[Rows for finding words and elements]
________________

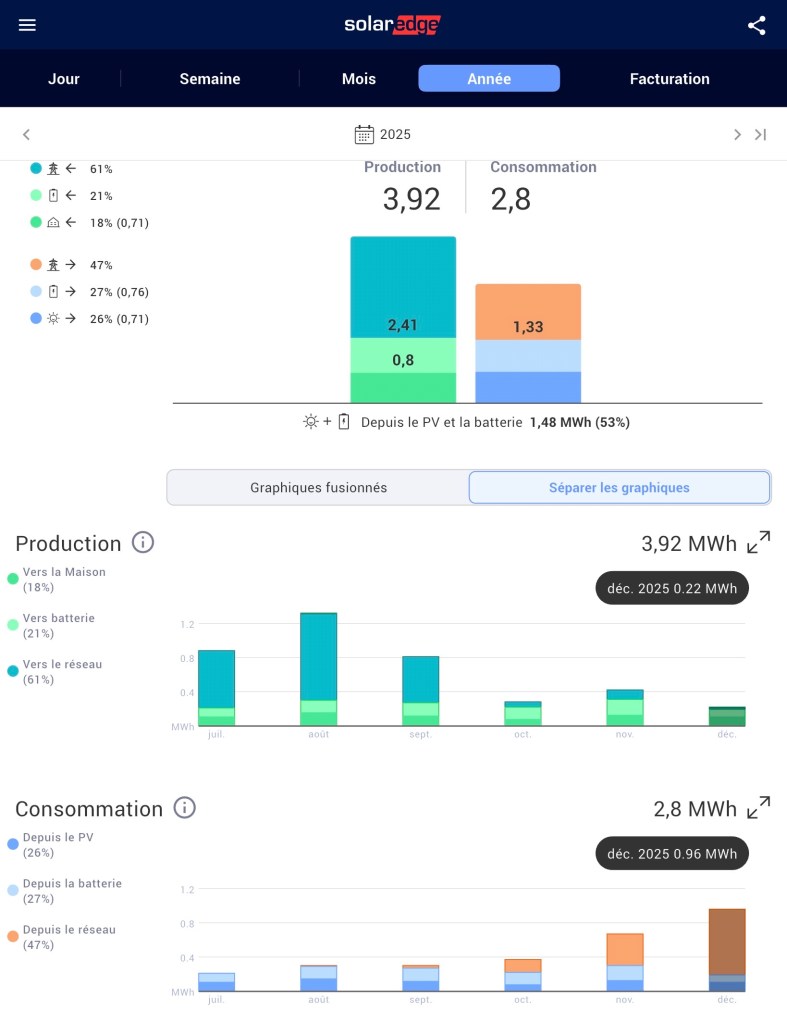
Task: Switch to the Mois tab
Action: click(x=359, y=79)
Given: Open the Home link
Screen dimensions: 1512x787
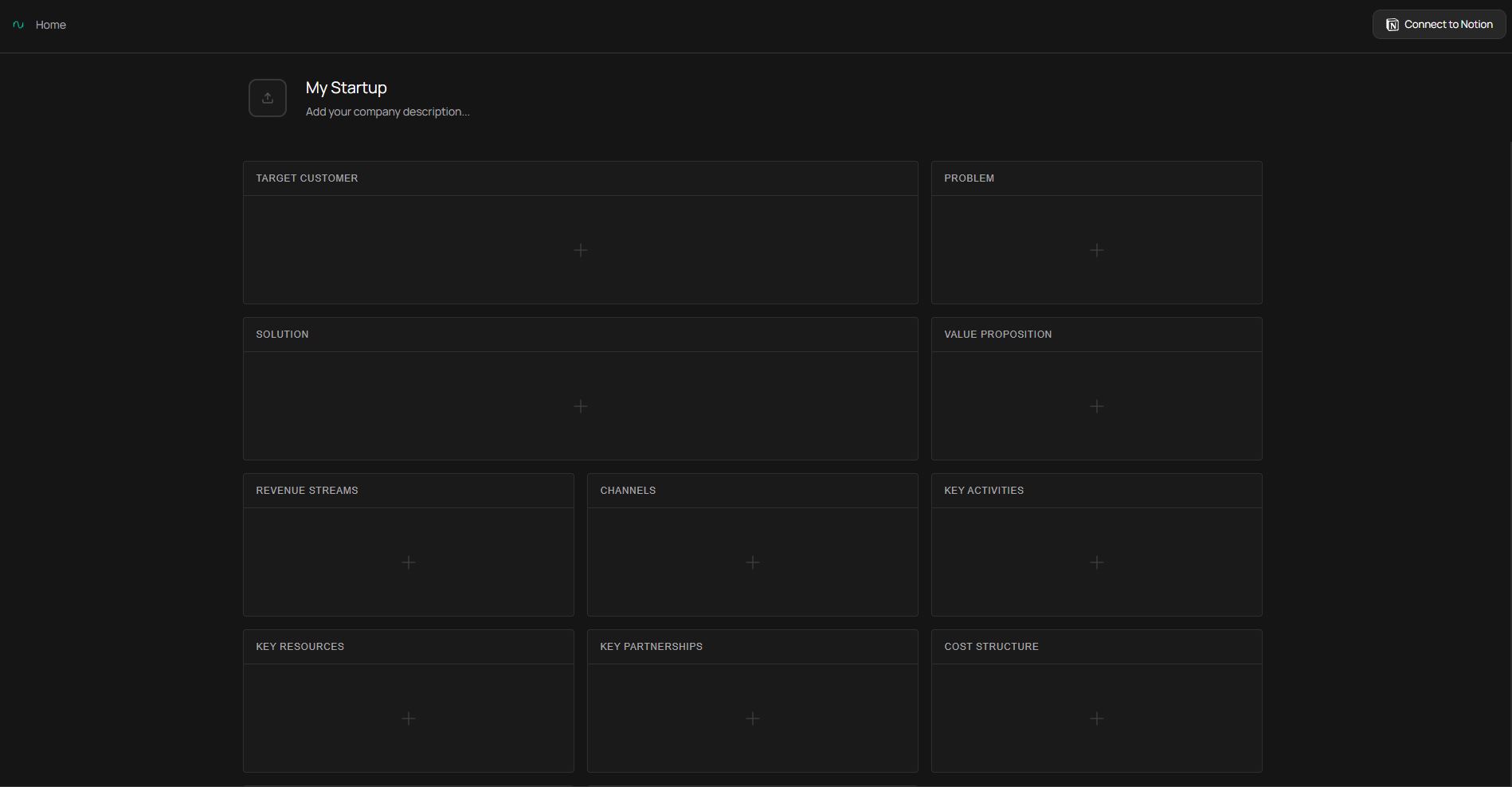Looking at the screenshot, I should coord(51,25).
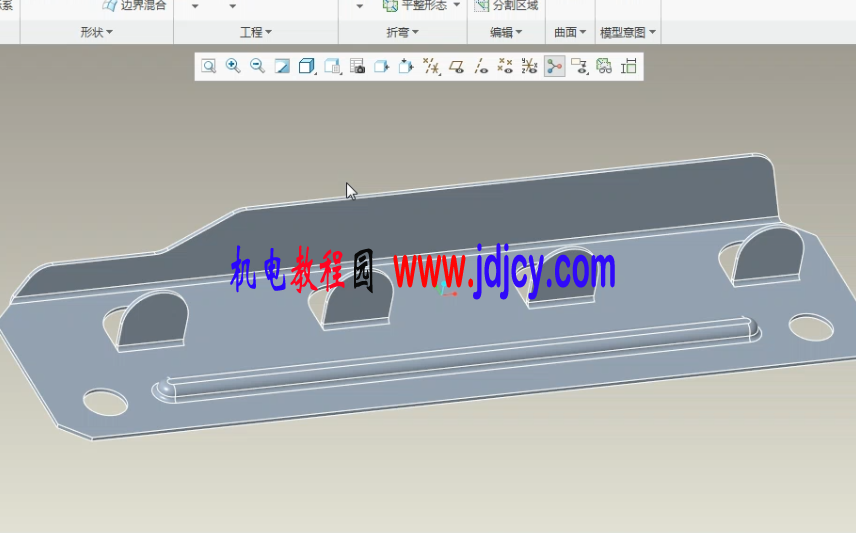Open the View Manager icon
Image resolution: width=856 pixels, height=533 pixels.
click(357, 66)
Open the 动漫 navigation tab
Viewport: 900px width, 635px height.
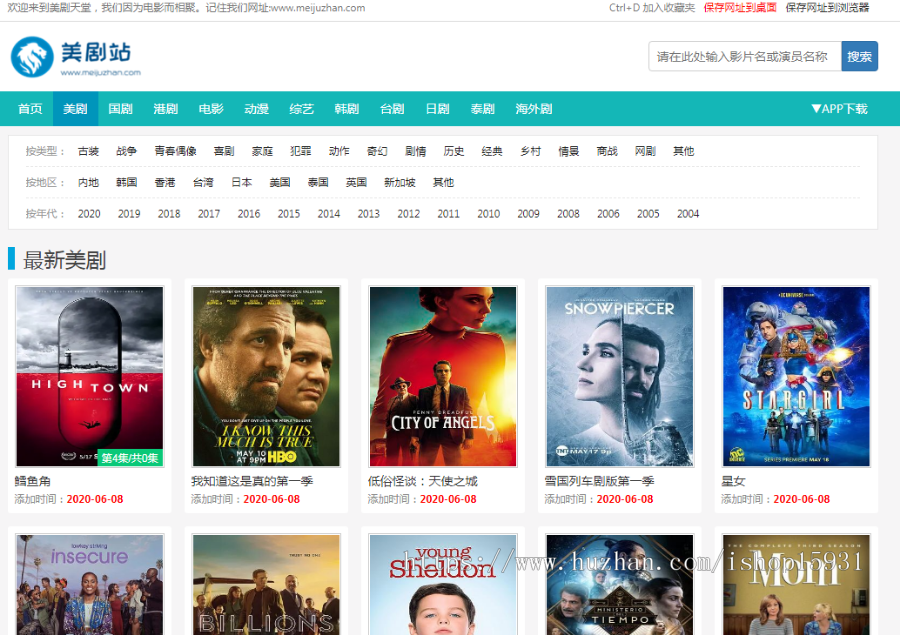[256, 109]
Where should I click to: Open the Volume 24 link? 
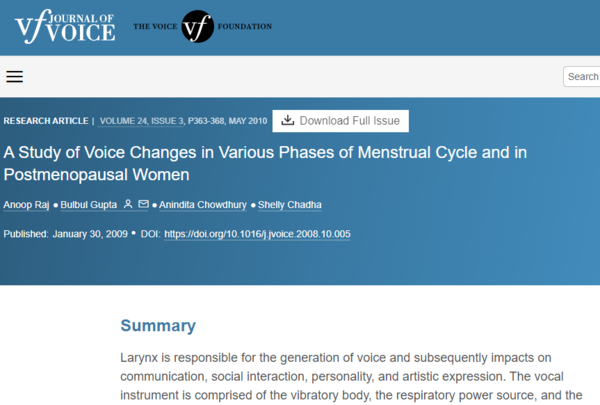click(128, 121)
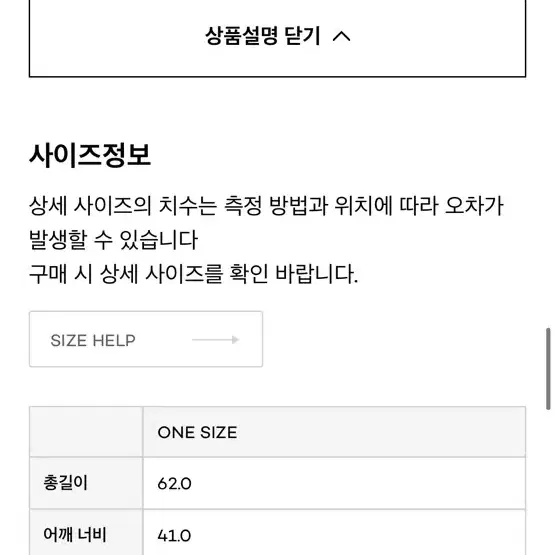Click scrollbar track below the thumb

(548, 482)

________________

Turn the rows above into a Markdown table with the columns No. and Text. Number each line in order, skip the blank lines, and leave the pictures out.

| No. | Text |
|---|---|
| 1 | Task: Switch to the Mois tab |
| 2 | Action: click(x=359, y=79) |
| 3 | Given: Open the Home link |
| 4 | Screen dimensions: 1512x787 |
| 5 | Looking at the screenshot, I should coord(51,25). |
| 6 | Open the View Manager icon |
| 7 | Image resolution: width=856 pixels, height=533 pixels. |
| 8 | click(357, 66) |
| 9 | Open the 动漫 navigation tab |
| 10 | Viewport: 900px width, 635px height. |
| 11 | [256, 109] |
| 12 | Where should I click to: Open the Volume 24 link?  |
| 13 | click(128, 121) |
| 14 | Click scrollbar track below the thumb |
| 15 | (548, 482) |